#### Task brief
Look through the data below and extract, unchanged, the lines from the one that contains "Open bookmarks panel in left sidebar" to the one that contains "Open the Parametrico", both included.
(Records provided Opens)
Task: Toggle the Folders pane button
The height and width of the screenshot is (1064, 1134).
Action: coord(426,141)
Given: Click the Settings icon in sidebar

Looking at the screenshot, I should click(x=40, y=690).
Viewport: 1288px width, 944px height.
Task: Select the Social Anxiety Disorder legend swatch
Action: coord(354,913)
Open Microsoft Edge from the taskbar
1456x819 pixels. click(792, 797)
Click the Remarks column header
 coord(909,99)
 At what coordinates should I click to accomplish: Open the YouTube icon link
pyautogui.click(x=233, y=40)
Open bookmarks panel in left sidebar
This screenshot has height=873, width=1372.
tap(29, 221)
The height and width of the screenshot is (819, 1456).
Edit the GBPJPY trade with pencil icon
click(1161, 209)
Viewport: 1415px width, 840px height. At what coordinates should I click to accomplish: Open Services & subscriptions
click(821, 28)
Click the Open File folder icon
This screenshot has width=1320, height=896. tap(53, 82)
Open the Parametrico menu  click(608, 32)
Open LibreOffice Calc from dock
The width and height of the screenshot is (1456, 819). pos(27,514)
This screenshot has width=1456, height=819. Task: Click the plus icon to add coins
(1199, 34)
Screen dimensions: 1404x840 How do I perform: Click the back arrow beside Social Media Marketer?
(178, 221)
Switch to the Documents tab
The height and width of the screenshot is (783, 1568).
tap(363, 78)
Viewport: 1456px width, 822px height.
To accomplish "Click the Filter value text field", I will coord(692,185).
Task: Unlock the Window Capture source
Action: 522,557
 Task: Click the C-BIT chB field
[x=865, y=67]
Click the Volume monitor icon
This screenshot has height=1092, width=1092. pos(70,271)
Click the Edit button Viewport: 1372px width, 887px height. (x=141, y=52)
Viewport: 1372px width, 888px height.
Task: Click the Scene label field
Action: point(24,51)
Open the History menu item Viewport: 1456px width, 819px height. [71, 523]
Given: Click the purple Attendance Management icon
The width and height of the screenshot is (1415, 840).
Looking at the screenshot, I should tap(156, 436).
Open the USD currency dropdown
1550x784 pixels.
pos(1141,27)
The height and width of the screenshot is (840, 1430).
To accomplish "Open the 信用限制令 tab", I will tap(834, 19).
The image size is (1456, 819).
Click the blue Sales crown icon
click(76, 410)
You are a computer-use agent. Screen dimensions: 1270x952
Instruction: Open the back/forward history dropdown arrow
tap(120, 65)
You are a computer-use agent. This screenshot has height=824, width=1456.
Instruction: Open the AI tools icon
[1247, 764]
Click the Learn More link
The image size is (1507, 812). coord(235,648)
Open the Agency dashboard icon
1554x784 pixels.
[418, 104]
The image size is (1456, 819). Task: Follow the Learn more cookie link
(Records provided Closes)
#### Response area
Open bookmarks panel in left sidebar
This screenshot has height=873, width=1372.
tap(29, 221)
The height and width of the screenshot is (819, 1456).
Edit the GBPJPY trade with pencil icon
click(1161, 209)
Viewport: 1415px width, 840px height. At what coordinates should I click to accomplish: Open Services & subscriptions
click(821, 28)
Click the Open File folder icon
This screenshot has width=1320, height=896. tap(53, 82)
Open the Parametrico menu  click(608, 32)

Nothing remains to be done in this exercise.